My 1st day out and didn't even make it to the stand. pics shortly. Shot him at 20 feet with the crossbow.


----------



## stihl sawing (Oct 15, 2018)

Nice, Them early kills are nice. especially if it's real cold.


----------



## farmer steve (Oct 15, 2018)

stihl sawing said:


> Nice, Them early kills are nice. especially if it's real cold.


Thanks. 50 this morning going to 70 we're getting ready to skin them out and put them into my walk-in cooler.


----------



## rarefish383 (Oct 20, 2018)

Hey Steve, is this just for all of your deer, or every ones? I got this 7 pointer this morning Knight 50 Cal at about 60 yards. When the smoke cleared he was down and I couldn't see him. Was starting to think I missed. I stayed in my stand and directed my buddy to where I thought he was standing when I shot. I told him he ran to the right because I could see to the left and he never went that way. After John got to where I thought he was I got down and started looking. Found a couple small drops of blood to the left, looked up, and there he was. He may have gone 30 yards. I've got a 200 pound scale, but I don't have a place high enough to hang him. With his head still on the ground he's a little over 140. I might take him back out of the shed tomorrow and hang him from a limb. He doesn't have the biggest rack, but he is the heaviest deer I've ever taken.


----------



## farmer steve (Oct 20, 2018)

rarefish383 said:


> Hey Steve, is this just for all of your deer, or every ones? I got this 7 pointer this morning Knight 50 Cal at about 60 yards. When the smoke cleared he was down and I couldn't see him. Was starting to think I missed. I stayed in my stand and directed my buddy to where I thought he was standing when I shot. I told him he ran to the right because I could see to the left and he never went that way. After John got to where I thought he was I got down and started looking. Found a couple small drops of blood to the left, looked up, and there he was. He may have gone 30 yards. I've got a 200 pound scale, but I don't have a place high enough to hang him. With his head still on the ground he's a little over 140. I might take him back out of the shed tomorrow and hang him from a limb. He doesn't have the biggest rack, but he is the heaviest deer I've ever taken.

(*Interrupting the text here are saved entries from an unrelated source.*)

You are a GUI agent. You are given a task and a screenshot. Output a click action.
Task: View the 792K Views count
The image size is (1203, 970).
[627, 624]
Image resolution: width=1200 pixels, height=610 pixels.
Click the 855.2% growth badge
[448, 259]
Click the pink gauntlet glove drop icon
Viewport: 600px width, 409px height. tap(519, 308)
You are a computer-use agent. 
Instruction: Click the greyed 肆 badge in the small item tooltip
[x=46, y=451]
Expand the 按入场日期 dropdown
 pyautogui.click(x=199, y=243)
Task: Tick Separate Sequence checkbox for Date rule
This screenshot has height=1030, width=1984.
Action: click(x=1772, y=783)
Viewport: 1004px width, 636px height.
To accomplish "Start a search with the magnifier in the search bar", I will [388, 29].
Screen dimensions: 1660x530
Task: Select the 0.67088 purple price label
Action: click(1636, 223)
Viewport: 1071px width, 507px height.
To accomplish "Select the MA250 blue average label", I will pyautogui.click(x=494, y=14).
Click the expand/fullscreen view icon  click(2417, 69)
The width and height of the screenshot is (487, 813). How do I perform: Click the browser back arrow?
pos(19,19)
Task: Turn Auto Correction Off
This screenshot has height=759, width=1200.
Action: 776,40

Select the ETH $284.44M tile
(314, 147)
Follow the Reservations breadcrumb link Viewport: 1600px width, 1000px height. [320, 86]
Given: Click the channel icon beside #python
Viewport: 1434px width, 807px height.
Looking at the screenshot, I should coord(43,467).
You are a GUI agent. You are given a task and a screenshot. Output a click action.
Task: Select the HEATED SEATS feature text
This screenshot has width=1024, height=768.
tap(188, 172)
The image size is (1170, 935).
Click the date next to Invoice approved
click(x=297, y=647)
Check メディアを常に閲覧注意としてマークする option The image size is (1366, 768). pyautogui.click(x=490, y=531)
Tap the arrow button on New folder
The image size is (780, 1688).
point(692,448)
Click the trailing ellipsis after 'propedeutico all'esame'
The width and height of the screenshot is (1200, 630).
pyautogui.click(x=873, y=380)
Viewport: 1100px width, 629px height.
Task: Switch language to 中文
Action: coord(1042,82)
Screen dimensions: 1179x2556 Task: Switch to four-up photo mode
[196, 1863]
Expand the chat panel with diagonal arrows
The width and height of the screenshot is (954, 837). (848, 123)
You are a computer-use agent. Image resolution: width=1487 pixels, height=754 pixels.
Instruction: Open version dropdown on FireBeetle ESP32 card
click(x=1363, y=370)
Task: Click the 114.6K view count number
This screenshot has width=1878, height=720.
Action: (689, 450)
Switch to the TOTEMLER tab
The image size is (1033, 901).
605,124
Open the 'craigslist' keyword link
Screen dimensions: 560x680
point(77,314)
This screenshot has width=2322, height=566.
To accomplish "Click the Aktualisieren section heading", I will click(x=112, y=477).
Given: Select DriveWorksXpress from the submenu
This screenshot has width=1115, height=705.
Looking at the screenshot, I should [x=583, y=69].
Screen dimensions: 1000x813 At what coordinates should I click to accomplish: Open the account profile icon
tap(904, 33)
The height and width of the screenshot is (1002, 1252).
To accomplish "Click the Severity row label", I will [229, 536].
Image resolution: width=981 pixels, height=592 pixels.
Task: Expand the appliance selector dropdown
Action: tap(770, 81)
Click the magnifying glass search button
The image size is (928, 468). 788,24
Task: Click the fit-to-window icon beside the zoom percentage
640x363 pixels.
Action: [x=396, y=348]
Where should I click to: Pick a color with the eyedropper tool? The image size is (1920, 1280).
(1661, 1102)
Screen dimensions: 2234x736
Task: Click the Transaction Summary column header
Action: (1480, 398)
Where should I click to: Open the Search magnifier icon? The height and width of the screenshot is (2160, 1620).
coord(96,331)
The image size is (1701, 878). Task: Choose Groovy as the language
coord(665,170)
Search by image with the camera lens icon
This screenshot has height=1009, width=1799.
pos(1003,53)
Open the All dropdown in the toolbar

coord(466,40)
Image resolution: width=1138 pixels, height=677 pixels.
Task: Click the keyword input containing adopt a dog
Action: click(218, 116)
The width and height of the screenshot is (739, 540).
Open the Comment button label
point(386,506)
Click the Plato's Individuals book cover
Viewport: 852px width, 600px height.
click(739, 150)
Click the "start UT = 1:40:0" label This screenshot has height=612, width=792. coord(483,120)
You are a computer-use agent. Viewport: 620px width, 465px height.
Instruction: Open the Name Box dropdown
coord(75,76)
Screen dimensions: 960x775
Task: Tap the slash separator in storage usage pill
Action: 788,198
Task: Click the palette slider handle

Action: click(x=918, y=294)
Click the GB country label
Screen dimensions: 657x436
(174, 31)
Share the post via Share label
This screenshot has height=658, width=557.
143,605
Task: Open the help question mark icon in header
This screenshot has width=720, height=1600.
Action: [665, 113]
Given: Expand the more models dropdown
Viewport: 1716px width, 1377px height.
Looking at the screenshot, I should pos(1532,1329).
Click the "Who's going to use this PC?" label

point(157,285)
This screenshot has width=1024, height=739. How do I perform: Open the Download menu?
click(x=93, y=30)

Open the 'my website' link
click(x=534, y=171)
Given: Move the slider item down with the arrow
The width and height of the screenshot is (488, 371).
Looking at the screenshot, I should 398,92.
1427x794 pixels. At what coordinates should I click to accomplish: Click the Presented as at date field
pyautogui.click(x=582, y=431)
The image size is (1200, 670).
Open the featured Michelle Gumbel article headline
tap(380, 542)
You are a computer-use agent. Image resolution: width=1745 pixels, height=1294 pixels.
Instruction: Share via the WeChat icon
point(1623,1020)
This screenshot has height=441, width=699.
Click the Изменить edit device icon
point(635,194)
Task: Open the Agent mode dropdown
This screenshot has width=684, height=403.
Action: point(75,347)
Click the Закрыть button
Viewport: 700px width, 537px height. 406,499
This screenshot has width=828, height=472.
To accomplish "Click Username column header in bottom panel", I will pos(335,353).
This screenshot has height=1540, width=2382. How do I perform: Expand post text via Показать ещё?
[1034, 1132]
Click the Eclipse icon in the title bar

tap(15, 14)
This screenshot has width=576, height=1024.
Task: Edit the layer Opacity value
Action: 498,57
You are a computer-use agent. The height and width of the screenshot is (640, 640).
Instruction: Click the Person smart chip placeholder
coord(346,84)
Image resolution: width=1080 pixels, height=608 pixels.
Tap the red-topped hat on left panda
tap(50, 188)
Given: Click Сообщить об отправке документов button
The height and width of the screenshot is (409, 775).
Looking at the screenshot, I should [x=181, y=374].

good job Joe. nice buck. this thread is for bucks killed this year. How many more can you get in WV?


----------



## rarefish383 (Oct 21, 2018)

I'm not sure about WV. I have property there, but usually only hunt the first 2 days of firearm season. They changed the rules a couple years ago. You have to take a doe between two bucks. I think you can take at least 3 in each season, bow, muzzle loader and firearm. Md has changed their rules some too. You can take two bucks, one with at least 1 horn 3 inches long, and the other has to have at least 3 points to one side. Pending on which zone you hunt in, the bag limit varies. Some zones used to be almost unlimited doe. You could shoot more than 1 a day. I think they cut back on that. I'm at the point I have to ask at the gun shop before I go out.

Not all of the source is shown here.